Two recent alums returned to campus Friday to share advice and some candid law-school survival tips with Illinois State students thinking about taking the three-year plunge themselves.

Their visit was part of the Law School Conference and Fair, sponsored by the Law Club student organization at the Bone Student Center. In addition to two panels featuring the alums and admissions representatives, eight law schools had tables in Old Main Room to meet with students, including Saint Louis University, Valparaiso, DePaul, University of Iowa, Marquette, Southern Illinois, University of Illinois, and Northern Illinois. The event also featured a meet-and-greet with local legal professionals, plus free food and raffles.

The event, now in its seventh year, gives students who have applied to law school (or soon will) an opportunity to explore their options without the expense of traveling, said Law Club President Muriel Dorsey.

“You’re kind of getting the inside scoop from actual law school students,” said senior Brianne Madden, a Law Club executive board member who was lead organizer of Friday’s event.

That inside scoop came from Danica Taylor ’12 and Abigail Causer ’12, both political science graduates from Illinois State, who sat on one of the event’s two panels. They’re both in law school now—Taylor at the University of Michigan, Causer at the University of Illinois.

Students talk to law school reps

Students talk to law school representatives at Friday’s law school conference and fair at Bone Student Center.

Their advice began with law school applications. Check if the law school will grant you a fee waiver, Taylor said, and try to find a school that pairs well with your personal passions. Taylor was a Gamma Phi Circus performer while at Illinois State, and her personal statement about her circus trip to Germany made an impression at Michigan, she said.

“Find something different that will set yourself apart,” she said.

They also stressed the need to carefully consider the cost of your dream law school, and to weigh financial aid offers against potential earning power as young attorneys. Taylor said she spent $1,000 on textbooks in her first semester alone at the University of Michigan.

Everyone basically takes the same courses that first year, they said, so you have to get involved to stand out.

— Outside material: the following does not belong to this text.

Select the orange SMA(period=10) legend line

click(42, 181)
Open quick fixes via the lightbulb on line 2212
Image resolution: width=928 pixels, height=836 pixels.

Causer, who is president of U of I’s Immigration Law Society, agreed with Taylor that making friends and building relationships with professors were also essential.

Also, leave time for yourself, Causer said. After you do the six hours of assigned reading every night, don’t feel guilty putting on a “bad TV show” afterward to unwind.

“Don’t lose yourself just because you’re a law student,” she said.

While Illinois State itself doesn’t have a law school, the Department of Politics and Government does serve students through the Thomas Eimermann Pre-Law Advisement Center and the award-winning mock trial team, in addition to academic coursework.

“There is a significant population of students here who are going on to law school,” Dorsey said.

Dorsey, a sociology major with minors in African-American studies and women’s and gender studies, is one of them. She first got interested in the law as a high school policy debater, which allowed her to shadow real attorneys. She’s continued debating with Illinois State’s Forensics Union debate team, and made time for internships with Illinois JusticeCorps and McLean County’s state’s attorney’s office.

Dorsey, a senior who expects to graduate in December 2014, wants to practice public-interest law that helps those who’ve been disadvantaged, perhaps in civil rights or public policy. She says her involvement with the Law Club has given her confidence as she prepares to apply to law schools next fall, teaching her how to spread out the application work so it’s not overwhelming, and to engage with professors who can provide letters of recommendation.

“When I start applying, I won’t even be stressing about it,” she said.